■ **EXTRAIT DU TEXTE**:
◆ ◆ ◆

La Fabrique de cérémonies

Kossi Efoui dresse une fiction face à la fiction qu’est l’Afrique. Une comédie grinçante contre les faux semblants irriguée par une langue singulièrement expressive.
Dramaturge, Kossi Efoui, né en 1962 au Togo, avait fait en 1998 une entrée remarquée du côté des romanciers avec La Polka (Seuil). Premier roman prometteur et inventif qui n’était finalement que le bon augure de celui qui vient de paraître. Avec La Fabrique de cérémonies, Kossi Efoui libère plus encore sa langue pour nous parler d’Edgar Fall, Togolais brinquebalé par l’histoire depuis l’U.R.S.S. où il commença ses études, jusqu’à Paris où il traduit des romans-photos pornographiques. Contacté par le directeur d’un magazine de voyages trash (visitez les quartiers les plus malfamés des pires cités du globe), il retourne dans son pays d’origine en compagnie d’Urbain Mango ancien étudiant comme lui en U.R.S.S. Si l’Union soviétique a changé son cours historique et son appellation, que dire de l’Afrique occidentale dont les pays ne portent même plus de noms, à force d’en changer sans cesse ?

◆ ◆ ◆

■ **DONNÉES BRUTES**:

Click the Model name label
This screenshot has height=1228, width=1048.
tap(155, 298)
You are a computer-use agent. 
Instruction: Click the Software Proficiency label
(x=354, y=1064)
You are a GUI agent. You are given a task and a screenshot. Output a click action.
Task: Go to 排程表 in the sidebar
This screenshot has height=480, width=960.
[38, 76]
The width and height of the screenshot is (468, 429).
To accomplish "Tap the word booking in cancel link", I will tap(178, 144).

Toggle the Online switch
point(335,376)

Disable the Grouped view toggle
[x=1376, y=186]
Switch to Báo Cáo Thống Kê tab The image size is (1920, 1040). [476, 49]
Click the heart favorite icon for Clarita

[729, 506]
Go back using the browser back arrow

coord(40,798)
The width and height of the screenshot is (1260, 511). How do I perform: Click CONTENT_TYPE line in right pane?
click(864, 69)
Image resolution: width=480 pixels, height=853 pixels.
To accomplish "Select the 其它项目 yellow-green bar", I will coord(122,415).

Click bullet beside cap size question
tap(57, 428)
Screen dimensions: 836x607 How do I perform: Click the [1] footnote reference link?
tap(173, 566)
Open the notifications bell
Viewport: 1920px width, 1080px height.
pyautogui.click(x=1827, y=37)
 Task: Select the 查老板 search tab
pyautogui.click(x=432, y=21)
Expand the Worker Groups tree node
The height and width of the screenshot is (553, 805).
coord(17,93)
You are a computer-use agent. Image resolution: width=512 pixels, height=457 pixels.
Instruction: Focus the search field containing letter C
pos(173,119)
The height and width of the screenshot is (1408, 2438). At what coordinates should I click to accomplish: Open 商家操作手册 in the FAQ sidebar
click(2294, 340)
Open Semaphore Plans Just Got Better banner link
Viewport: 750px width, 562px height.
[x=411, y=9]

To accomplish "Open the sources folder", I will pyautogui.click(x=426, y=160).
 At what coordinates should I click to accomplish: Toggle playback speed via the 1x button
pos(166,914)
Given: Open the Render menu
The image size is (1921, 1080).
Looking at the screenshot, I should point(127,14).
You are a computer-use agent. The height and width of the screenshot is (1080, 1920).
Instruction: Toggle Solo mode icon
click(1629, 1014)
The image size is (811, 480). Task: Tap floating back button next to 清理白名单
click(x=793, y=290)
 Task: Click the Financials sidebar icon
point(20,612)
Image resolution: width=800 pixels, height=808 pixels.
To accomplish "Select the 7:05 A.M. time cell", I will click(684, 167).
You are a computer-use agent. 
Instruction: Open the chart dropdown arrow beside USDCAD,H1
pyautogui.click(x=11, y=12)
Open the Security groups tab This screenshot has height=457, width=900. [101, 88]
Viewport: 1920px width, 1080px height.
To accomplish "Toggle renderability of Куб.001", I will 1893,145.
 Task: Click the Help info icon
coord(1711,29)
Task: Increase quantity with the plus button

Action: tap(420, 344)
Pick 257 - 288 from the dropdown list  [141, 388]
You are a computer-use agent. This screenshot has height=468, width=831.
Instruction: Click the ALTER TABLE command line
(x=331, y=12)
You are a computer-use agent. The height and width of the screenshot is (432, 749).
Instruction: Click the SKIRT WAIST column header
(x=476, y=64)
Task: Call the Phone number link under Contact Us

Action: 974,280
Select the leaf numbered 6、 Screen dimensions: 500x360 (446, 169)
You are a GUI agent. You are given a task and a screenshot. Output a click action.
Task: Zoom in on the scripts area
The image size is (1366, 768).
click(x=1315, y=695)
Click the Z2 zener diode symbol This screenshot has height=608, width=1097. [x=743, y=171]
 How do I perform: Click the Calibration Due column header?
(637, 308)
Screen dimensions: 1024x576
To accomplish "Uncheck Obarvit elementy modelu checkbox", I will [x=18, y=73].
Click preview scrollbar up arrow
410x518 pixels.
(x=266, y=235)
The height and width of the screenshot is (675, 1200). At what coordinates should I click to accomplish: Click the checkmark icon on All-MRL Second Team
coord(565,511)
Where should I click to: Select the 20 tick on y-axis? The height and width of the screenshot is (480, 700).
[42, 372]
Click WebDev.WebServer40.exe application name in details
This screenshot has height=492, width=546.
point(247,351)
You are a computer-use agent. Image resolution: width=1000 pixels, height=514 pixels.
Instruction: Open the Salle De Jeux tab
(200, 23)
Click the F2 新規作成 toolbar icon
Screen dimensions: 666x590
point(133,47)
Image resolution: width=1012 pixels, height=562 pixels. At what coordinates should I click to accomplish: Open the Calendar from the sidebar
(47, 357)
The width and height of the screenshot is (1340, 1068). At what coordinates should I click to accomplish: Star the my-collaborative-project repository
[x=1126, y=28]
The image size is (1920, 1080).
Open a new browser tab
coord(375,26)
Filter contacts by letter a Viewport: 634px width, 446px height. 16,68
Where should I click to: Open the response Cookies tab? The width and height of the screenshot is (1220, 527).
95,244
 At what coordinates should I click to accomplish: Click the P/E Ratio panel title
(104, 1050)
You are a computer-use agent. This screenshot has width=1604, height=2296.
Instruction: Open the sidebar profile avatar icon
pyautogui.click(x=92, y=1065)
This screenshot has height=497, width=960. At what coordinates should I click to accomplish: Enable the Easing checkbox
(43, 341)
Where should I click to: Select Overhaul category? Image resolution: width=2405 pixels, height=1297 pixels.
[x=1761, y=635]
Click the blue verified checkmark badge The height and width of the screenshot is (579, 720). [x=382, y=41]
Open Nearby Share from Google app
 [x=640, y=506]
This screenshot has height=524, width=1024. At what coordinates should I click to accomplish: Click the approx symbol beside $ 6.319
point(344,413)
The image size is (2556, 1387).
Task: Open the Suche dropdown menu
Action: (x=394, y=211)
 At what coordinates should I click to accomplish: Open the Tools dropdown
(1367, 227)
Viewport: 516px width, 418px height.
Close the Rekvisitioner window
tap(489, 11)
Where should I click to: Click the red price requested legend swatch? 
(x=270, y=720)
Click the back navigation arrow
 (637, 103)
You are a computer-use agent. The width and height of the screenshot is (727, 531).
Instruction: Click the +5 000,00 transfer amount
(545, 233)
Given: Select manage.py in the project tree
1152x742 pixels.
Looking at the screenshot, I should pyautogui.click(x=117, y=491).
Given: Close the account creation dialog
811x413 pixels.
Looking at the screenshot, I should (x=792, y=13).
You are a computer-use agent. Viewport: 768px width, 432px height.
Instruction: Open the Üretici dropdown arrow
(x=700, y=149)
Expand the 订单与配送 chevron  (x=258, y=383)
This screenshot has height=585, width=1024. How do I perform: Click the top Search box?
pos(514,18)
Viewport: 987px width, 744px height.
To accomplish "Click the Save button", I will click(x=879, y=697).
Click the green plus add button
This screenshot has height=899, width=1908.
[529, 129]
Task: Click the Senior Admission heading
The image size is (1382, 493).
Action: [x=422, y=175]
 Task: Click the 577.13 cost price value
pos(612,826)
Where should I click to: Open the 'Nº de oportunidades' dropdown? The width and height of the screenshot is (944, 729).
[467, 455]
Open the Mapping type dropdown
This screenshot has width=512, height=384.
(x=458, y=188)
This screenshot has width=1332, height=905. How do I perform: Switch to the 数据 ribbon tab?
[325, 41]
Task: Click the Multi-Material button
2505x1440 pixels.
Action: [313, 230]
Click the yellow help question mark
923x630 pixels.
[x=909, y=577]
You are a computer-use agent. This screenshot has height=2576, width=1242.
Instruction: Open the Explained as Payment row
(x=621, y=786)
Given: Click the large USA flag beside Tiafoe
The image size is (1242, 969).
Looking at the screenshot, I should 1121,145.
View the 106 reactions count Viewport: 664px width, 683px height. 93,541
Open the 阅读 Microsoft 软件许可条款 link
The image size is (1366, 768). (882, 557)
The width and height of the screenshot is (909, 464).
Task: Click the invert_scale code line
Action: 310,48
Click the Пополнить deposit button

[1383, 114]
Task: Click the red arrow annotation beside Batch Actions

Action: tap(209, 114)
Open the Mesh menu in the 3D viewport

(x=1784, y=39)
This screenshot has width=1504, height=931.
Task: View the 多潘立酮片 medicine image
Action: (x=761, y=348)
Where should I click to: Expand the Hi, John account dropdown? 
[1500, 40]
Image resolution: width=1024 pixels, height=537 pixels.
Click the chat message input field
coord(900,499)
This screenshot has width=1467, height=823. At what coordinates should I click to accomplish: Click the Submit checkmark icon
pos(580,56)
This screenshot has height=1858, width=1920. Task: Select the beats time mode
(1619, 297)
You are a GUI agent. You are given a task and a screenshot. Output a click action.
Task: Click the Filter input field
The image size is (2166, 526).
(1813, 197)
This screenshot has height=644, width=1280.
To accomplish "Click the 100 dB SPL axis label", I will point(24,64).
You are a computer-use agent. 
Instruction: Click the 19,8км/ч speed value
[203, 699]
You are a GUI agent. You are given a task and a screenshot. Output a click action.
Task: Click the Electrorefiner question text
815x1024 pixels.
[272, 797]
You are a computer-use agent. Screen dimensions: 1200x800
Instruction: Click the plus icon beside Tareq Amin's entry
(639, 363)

◆ ◆ ◆

■ **CONSIGNE 1**: Selon l'extrait sur La Fabrique de cérémonies, pourquoi les pays d'Afrique occidentale ne portent-ils même plus de noms ? Répondez en une à trois phrases.
■ **CONSIGNE 2**: Poursuivez, s'il vous plaît, l'extrait consacré au roman La Fabrique de cérémonies à partir de sa dernière phrase.
Le matériel qui précède n'a aucun lien avec l'extrait.

■ **RÉPONSE ATTENDUE 1**: Ces pays ne portent plus de noms parce qu'ils en changent sans cesse.

■ **RÉPONSE ATTENDUE 2**:
Retourner là-bas, c’est aussi devenir l’étranger sur ses terres natales, c’est renouer avec des bribes de l’histoire familiale où la figure du père se dessine avec les pointillés de l’absence.
Kossi Efoui mêle dans un capharnaüm cauchemardesque le passé et le présent, dans des arrêts sur image surprenants, plans fixes qu’une caméra creuse littéralement. Le voyage se fait au rythme d’incessants ressassements, de perpétuels allers-retours entre hier et aujourd’hui.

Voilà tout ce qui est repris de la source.